* BEGIN STORED RECORDS *

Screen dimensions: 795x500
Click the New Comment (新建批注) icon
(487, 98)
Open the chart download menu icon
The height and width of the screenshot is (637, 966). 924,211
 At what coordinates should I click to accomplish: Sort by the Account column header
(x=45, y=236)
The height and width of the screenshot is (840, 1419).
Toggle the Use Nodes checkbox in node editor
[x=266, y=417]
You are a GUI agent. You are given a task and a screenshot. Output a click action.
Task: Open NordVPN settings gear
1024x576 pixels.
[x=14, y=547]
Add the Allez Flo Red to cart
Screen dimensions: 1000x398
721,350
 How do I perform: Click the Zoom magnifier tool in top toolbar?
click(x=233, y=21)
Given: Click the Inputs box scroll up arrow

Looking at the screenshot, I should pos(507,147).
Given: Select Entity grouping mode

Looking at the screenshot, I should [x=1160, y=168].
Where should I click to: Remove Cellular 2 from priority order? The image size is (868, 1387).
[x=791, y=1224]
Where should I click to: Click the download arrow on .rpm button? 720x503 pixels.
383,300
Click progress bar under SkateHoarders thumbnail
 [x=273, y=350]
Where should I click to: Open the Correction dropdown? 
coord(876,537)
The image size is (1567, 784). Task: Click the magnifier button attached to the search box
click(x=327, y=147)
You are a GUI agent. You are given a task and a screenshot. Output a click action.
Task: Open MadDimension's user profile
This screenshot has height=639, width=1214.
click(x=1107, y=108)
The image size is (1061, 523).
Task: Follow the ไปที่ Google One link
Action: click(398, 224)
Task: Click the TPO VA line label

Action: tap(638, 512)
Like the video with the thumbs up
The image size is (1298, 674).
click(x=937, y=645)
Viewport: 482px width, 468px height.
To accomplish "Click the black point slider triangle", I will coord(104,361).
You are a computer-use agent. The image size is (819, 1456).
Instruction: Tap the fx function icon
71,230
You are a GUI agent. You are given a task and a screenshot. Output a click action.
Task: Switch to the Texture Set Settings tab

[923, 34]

* END STORED RECORDS *

▸ REQUIREMENTS
Express the part of the records that opens with the line containing "At what coordinates" and closes with the line containing "[x=266, y=417]" as a Markdown table with the columns Row and Line. Number each line in order and leave out any blank lines.

▸ SOLUTION
| Row | Line |
|---|---|
| 1 |  At what coordinates should I click to accomplish: Sort by the Account column header |
| 2 | (x=45, y=236) |
| 3 | The height and width of the screenshot is (840, 1419). |
| 4 | Toggle the Use Nodes checkbox in node editor |
| 5 | [x=266, y=417] |